Background: The liver and the pancreas arise from adjacent regions of endoderm in embryonic development. Pdx1 is a key transcription factor that is essential for the development of the pancreas and is not expressed in the liver. The aim of this study was to determine whether a gene overexpression protocol based on Pdx1 would be able to cause conversion of liver to pancreas.

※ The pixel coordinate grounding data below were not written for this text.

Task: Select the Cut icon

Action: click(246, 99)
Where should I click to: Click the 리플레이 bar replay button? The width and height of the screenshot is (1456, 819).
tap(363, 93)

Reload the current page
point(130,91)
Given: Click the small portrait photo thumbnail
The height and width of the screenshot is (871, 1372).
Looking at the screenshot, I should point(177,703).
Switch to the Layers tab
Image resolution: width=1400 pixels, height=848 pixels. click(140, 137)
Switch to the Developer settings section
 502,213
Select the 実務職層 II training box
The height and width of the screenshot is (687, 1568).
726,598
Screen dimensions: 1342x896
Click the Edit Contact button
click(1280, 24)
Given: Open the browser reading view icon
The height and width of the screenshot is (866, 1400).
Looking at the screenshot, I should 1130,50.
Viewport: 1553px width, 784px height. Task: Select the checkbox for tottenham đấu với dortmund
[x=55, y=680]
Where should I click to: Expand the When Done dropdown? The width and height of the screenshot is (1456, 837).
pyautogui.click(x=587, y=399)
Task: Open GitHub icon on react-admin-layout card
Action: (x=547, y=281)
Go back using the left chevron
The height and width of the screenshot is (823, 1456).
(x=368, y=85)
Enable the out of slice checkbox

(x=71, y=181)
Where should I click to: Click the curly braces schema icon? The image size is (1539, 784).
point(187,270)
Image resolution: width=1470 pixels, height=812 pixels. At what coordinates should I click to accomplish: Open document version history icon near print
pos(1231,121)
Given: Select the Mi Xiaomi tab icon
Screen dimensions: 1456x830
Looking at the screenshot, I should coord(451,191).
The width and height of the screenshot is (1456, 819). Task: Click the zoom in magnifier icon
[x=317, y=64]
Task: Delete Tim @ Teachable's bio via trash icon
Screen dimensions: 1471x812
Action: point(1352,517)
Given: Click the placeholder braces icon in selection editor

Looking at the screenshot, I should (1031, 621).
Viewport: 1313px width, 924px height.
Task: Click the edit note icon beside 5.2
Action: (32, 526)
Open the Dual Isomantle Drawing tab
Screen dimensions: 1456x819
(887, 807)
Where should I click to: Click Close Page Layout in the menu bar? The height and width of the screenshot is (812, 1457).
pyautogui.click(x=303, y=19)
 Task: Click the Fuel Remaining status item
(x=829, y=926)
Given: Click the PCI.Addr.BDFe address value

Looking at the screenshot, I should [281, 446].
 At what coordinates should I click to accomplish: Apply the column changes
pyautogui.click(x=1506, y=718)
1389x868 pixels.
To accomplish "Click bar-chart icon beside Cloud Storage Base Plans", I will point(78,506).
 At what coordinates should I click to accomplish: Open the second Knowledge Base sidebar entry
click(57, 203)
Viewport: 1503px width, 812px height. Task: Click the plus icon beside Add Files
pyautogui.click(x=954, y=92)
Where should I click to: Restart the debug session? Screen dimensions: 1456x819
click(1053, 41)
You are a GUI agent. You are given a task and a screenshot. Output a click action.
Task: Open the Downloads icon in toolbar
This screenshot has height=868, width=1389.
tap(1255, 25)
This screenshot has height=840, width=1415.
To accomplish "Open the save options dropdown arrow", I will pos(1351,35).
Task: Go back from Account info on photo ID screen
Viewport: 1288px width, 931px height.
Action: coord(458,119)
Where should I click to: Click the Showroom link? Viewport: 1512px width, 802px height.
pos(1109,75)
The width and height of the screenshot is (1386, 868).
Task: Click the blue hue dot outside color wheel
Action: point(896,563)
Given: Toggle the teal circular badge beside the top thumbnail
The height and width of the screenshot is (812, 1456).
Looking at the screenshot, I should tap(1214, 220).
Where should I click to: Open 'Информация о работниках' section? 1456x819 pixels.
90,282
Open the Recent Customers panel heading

Results: We show that a modified form of Pdx1, carrying the VP16 transcriptional activation domain, can cause conversion of liver to pancreas, both in vivo and in vitro. Transgenic Xenopus tadpoles carrying the construct TTR-Xlhbox8-VP16:Elas-GFP were prepared. Xlhbox8 is the Xenopus homolog of Pdx1, the TTR (transthyretin) promoter directs expression to the liver, and the GFP is under the control of an elastase promoter and provides a real-time visible marker of pancreatic differentiation. In the transgenic tadpoles, part or all of the liver is converted to pancreas, containing both exocrine and endocrine cells, while liver differentiation products are lost from the regions converted to pancreas. The timing of events is such that the liver is differentiating by the time Xlhbox8-VP16 is expressed, so we consider this a transdifferentiation event rather than a reprogramming of embryonic development. Furthermore, this same construct will bring about transdifferentiation of human hepatocytes in culture, with formation of both exocrine and endocrine cells.

Conclusions: We consider that the conversion of liver to pancreas could be the basis of a new type of therapy for insulin-dependent diabetes. Although expression of the transgene is transient, once the ectopic pancreas is established, it persists thereafter.